Honduras en vilo: persiste el silencio del CNE tras reclamo público de Nasry “Tito” Asfura
Honduras vive una noche de creciente incertidumbre luego de que el Consejo Nacional Electoral (CNE) dejara de actualizar los resultados de la elección presidencial, pese a que el candidato conservador Nasry “Tito” Asfura exigió públicamente al organismo cumplir con los plazos legales establecidos.
Asfura, del Partido Nacional, lideraba el conteo preliminar con el 56% de las actas procesadas, seguido por Salvador Nasralla del Partido Liberal y, en tercer lugar, la oficialista Rixi Moncada del Partido Libertad y Refundación (Libre). Sin embargo, desde horas de la noche la página del CNE permanece inaccesible y no se ha difundido nueva información oficial.

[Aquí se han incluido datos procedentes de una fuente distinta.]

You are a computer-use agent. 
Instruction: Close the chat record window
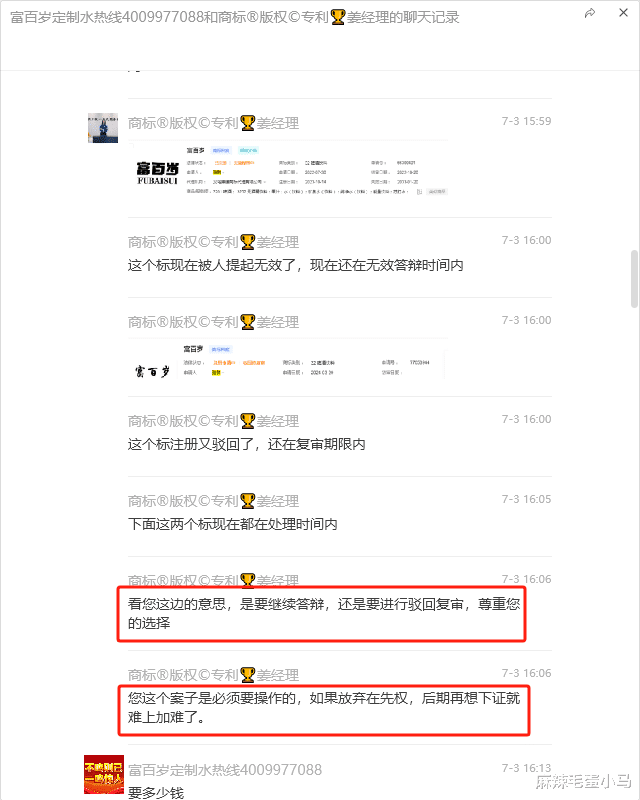(623, 13)
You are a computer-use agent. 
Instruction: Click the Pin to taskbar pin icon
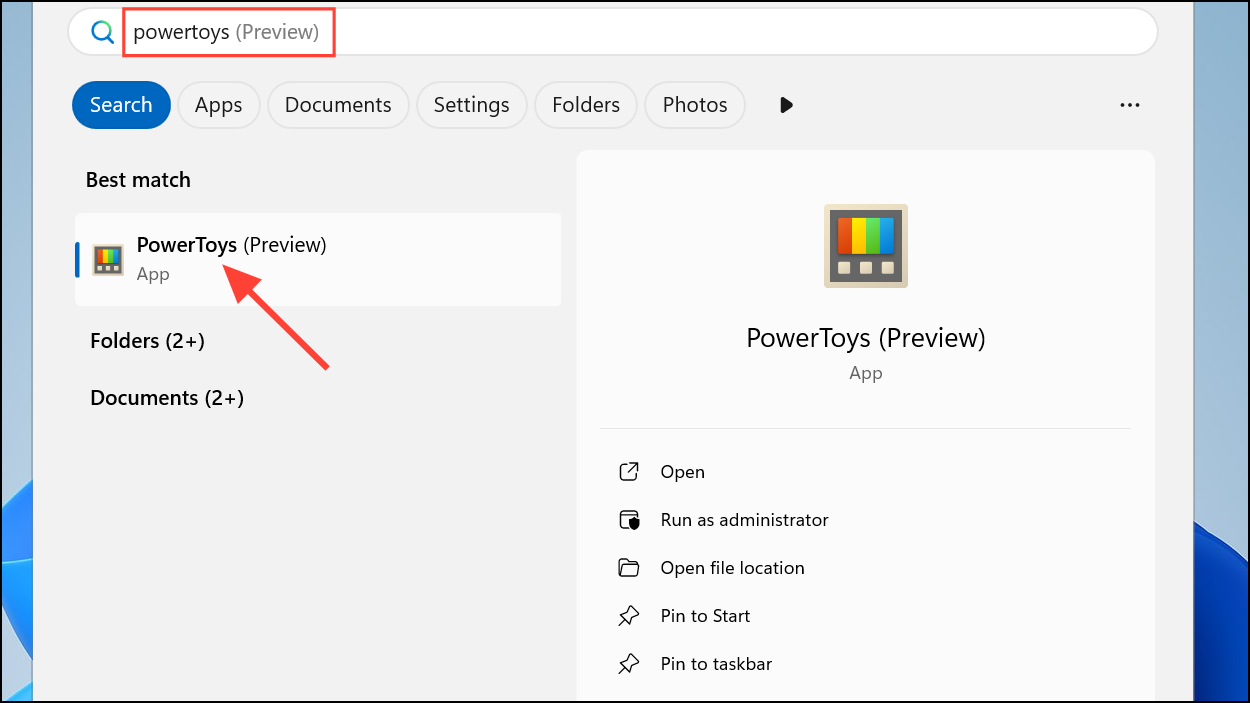pyautogui.click(x=628, y=664)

“Le exigimos a Ana Paola Hall que salga y cumpla. No sé qué está esperando. No tengamos a un país en espera, en ascuas, en tinieblas”, reclamó Asfura, visiblemente molesto, recordando que la ley exige un primer corte de resultados tres horas después del cierre de urnas. Su pedido, no obstante, no aceleró la respuesta del organismo electoral.
La tensión aumenta en los centros de cómputo, donde observadores y representantes de partidos aguardan sin explicaciones sobre los retrasos. La falta de comunicación contrasta con la normalidad con la que se desarrolló la jornada electoral, en la que cerca de 2,8 millones de ciudadanos acudieron a votar.
Asfura asegura que tanto los datos oficiales como los registros internos le otorgan una ventaja sólida. Su figura ha tomado protagonismo en esta contienda tras recibir un fuerte respaldo del expresidente estadounidense Donald Trump, quien lo calificó como “el único verdadero amigo de la libertad en Honduras” y prometió apoyo a su eventual gobierno. Ese respaldo incluyó, además, el anuncio de un posible indulto al exmandatario Juan Orlando Hernández, hoy condenado por narcotráfico en Estados Unidos.
La prolongada ausencia de información del CNE mantiene al país en vilo. Un eventual triunfo de Asfura marcaría el retorno del Partido Nacional al poder y un giro político tras la administración de Xiomara Castro, primera presidenta de izquierda en la historia del país. Mientras tanto, Washington sigue observando el proceso, celebrando la alta participación ciudadana pero sin pronunciarse aún sobre los retrasos que han encendido las alarmas dentro y fuera de Honduras.